Welcome to Discovering the Male Mysteries with Mel Mystery. This blog is a supplement to my podcast is for and about gay and bi pagan men. My podcasts are about what it is to be gay, what it is to be pagan, what it is to be men — sometimes as separate topics and sometimes all meshed together as one. I started this endeavor after seeing that there were few, if any, podcasts out there on this topic. The podcasts are informative, and present topics that challenge conventional thinking.

Reciprocity and Respect

The Law of Reciprocity is a basic principle that we can relate to our spirituality, to our groups, to our social lives, and even to our jobs, careers, and businesses. The basic tenet of reciprocity is give and take.  When you do something nice for someone else, they’re likely to do something nice for you.  If you only take and don’t give back, folks are likely to stop giving to you.  If you give too much and never get back, you’re likely to feel taken advantage of.  It’s all about respect and balanced relationships. This can apply to your relationships with the gods and goddesses, with your guides and totems, with the people in your respective group or coven, with your friends and family, and with your co-workers, bosses, and clients.  Reciprocity can be applied to material things like gifts.  It can be applied to non-material things like your time, attention, and how you communicate.  Reciprocity is about building relationships.
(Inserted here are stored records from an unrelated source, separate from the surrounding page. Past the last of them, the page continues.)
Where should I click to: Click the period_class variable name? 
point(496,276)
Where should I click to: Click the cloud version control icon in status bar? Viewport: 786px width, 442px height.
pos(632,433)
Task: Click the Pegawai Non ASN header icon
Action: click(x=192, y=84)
In our spirituality, this means paying attention to our patrons and guides.  When Pagans “pray”, we often make offerings and libations.  Our prayers often take the form of rituals – whether simple and solitary or complex and involving many others in our chosen spiritual community.  We might leave milk and honey for the Fey.  We might offer wine or mead to the deities.  We might burn a candle or incense to take our prayers to the heavens. We might make an altar and fill it with symbolic items to build our connection between the appropriate patrons or energies.  We often share food and drink with the deities and amongst ourselves with blots and feasts further building our spiritual and community relationships.  Pagans often say “A gift for a gift” or “A boon for a boon.”  Pagans generally don’t expect free handouts from the gods and goddesses.  Instead we offer something in return, an offering, our devotion, or sometimes even a vow of some kind.

Reciprocity also applies to our communities, though this is an area that many Pagans need to work on.  How often do we participate in or give back to our Pagan communities? How many of us are content to be “solitaries” only coming out of our shells periodically to buy something from our local Pagan shops or to attend only the big gatherings and rituals?  Do we even buy from our local Pagan shops or do we order all our supplies online?  Do we volunteer to help at the gatherings and rituals or do we just take what is offered? In our Pagan groups, are we a leader or a go-to person?  Do we take responsibility or do we sit back and let others do all the work?  Do we make contributions monetary or otherwise to Pagan causes or to other causes that are dear to our hearts?  Do we give positive feedback to Pagan businesses, groups, and events or do we only give negative feedback when something is wrong?  Do we share your esoteric knowledge and experiences with others or do we keep it to ourselves? How you answered these questions will let you know how reciprocal you are and whether you need to do better.

Reciprocity also applies to our relationships with friends and family, as well as our smaller groups and covens.  One of my pet peeves in this internet age is the number of people who have forgotten how to really communicate.  Sure we post cat videos and status updates to our Facebook feeds, but how often do we really engage with each other.  I have a number of friends who never or rarely reply to messages online, or by phone or text for that matter.  I’m Pagan not telepathic.  I don’t know if my message (sometimes multiple messages) got lost in their feed, whether they’ve got everything under control, or whether they’re ignoring me.  With some folks, I feel like I’m talking to a wall both literally and figuratively.  I really do need to know if you’re bringing the food to our next gathering, if you’re meeting me at my house or at Starbucks, or if you’re picking Aunt Edna up from her appointment. My dozen or so messages to you across Facebook, text, and voicemail weren’t because I had nothing better to do with my time, but because I really need to know. The last time I saw you in person you implied you would, but that was over a month ago.  If you can’t confirm, I need to make other arrangements.  Reciprocity is taking responsibility for our communications and taking our responsibilities to others seriously because we’d want others to do the same for us.  Communication, respect, and taking responsibility are all key aspects of reciprocity regardless of whether we are dealing with divine entities or with our mundane family and friends.

These same concepts can help us in our jobs and businesses.  Do we do our fair share?  Do we put off all our work on everyone else?  Or are we the ones doing more than our fair share while others slack off?  Do we treat our customers right? Do we treat them like someone with expendable money to buy stuff or do we honestly try to provide them a product or service to resolve their need or a want? Are we open to communication, comments, and suggestions?

Reciprocity is closely related to karma though perhaps it’s a little more personal than that.  What you put out comes back to you. What comes around goes around.  When you treat others well and try to help them, they’re inclined to do the same for you.

Are your spiritual and your mundane relationships reciprocal?  If not, what can you do to make them better?